For Martin Scorsese, it was important to spend time with Osage people as he worked on “Killers of the Flower Moon,” his epic crime drama about the murders that took place in the early 1920s after major oil deposits were discovered on the tribe’s land.

“We tried to do right by them as much as we could,” the director said as he was interviewed by his star Leonardo DiCaprio on Thursday afternoon. “We shot in the actual location, even the doctors office.” The two A-listers were on hand at CinemaCon, the annual Las Vegas-based exhibition industry trade show, to talk up their new movie, which debuts in theaters in October after its world premiere at the Cannes Film Festival.

But that doesn’t mean Scorsese, a lifelong Manhattanite, seamlessly immersed himself in the great outdoors of Oklahoma and the Osage Nation.

“It wasn’t an easy film to make,” he joked. “I am a New Yorker, and there were prairies out there. Wild horses. Coyotes…”

In the 30-minute conversation, DiCaprio asked Scorsese about his early influences (“Citizen Kane” was major) and his preference toward watching movies on the big screen (“at home, you can walk around”). He also revealed that he kept writing and rewriting the script for “Killers of the Flower Moon” until the last day of shooting.

Each of Scorsese’s answers were lengthier than the next, so DiCaprio only asked the filmmaker about four questions in the half-hour chat. “We’re running out of time,” DiCaprio said after Scorsese apologized for his wordy responses.

Prior to Thursday’s lunchtime chat, he brought the first-ever look at “Killers of the Flower Moon” to CinemaCon. The movie, which also looks at how the newly-formed FBI investigated the killings, reunites Scorsese with DeNiro and Robert De Niro, as well as Jesse Plemons, Brendan Fraser, John Lithgow and Lily Gladstone.

“This is a big screen movie, and that’s what we made,” Scorsese told the crowd during Paramount’s presentation.

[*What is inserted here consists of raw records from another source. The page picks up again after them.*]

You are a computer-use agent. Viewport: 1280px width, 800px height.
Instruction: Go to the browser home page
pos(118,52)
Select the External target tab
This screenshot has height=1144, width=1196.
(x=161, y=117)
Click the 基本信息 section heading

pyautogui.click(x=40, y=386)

He promised a story told on an “epic scale.”

Later in the day, as he accepted the convention’s first ever Legend of Cinema Award, he expressed his gratitude for blockbusters that can be told on the grandest scale, like “Killers.” But he also urged the room of studio executives, movie theater owners and other entertainment industry insiders, to invest in small stories as well.

“I would love for truly independent films to find their way back into the multiplexes,” he said.